Il fallait un romancier comme Daniel Pennac pour être capable de voir, parmi la foule des visiteurs agglutinés sur les plateaux du Centre Pompidou, un homme en train de prendre à la dérobée des photos des gens que personne ne regarde, puisqu’ils sont là, de dos, pour regarder des œuvres qui elles-mêmes résultent du regard d’un artiste sur un modèle. Une mise en abyme à la puissance quatre, en quelque sorte. Couronnée par le fait que Daniel Pennac, intrigué, décide de suivre le photographe qui suit les visiteurs. De chasser le chasseur, donc.

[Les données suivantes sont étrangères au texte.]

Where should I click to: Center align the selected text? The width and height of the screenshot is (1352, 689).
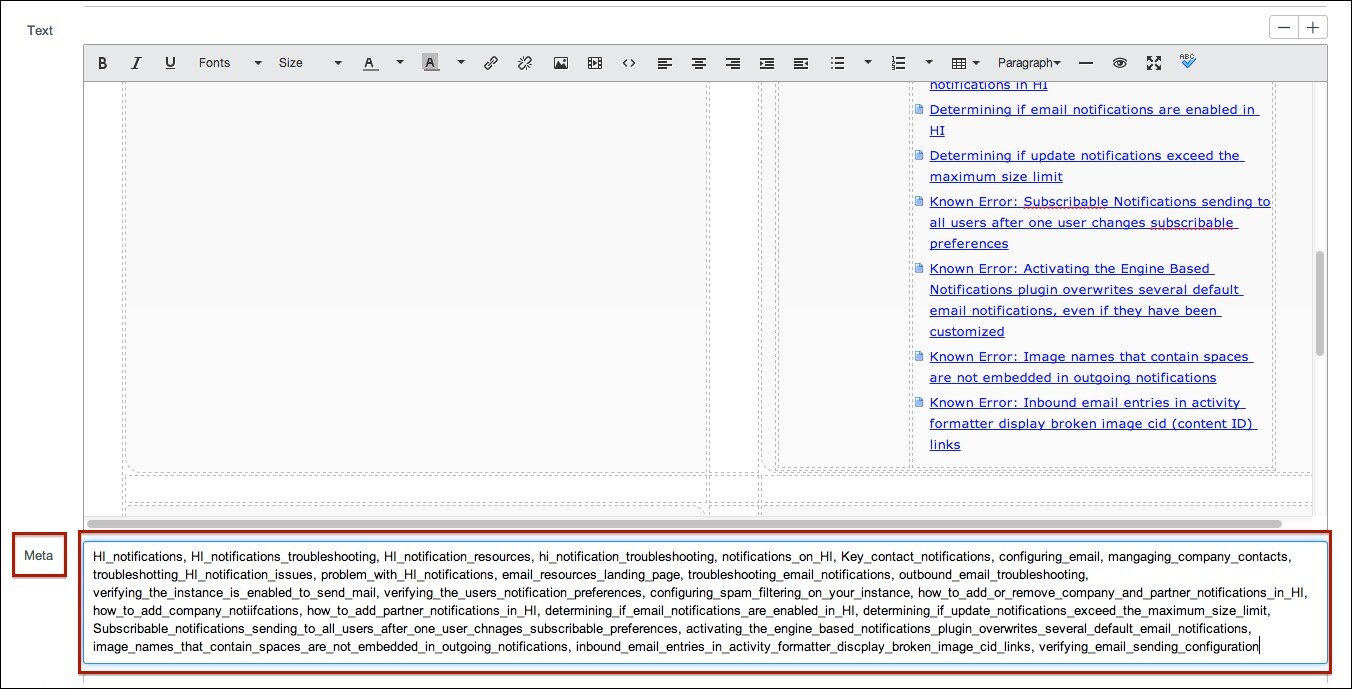point(698,62)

L’histoire aurait pu en rester là et Le Roman des regards – c’est le titre de ce livre spectaculaire – ne pas exister si le hasard n’avait voulu que Daniel Pennac retrouve le photographe clandestin dans son cabinet de… gastro-entérologue. Telle est en effet la profession officielle de notre « voyeur ». Son nom : Laurent Mallet. Ce qu’il chasse, ce sont les analogies entre l’œuvre et qui est occupé à la contempler. Une sorte de « sixième sens », selon son expression, lui fait percevoir les visiteurs « comme parties éparses des œuvres visitées ».

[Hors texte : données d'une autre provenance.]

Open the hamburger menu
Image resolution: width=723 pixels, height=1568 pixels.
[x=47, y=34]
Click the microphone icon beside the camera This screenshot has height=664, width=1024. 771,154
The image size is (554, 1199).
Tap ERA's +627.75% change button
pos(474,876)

Derrière son objectif, le regardé et le regardant ne font qu’un. « Qui a vu cet instant miroir ou une inconnue s’abîme dans les yeux d’un cheval ? Qui a saisi le geste mimétique de ces femmes arrangeant leur coiffure comme celles de Braque ou de Renoir ? » s’interroge avec admiration Pennac dans le 59e – sur 59 – mini-chapitre qu’il a rédigés pour introduire les clichés.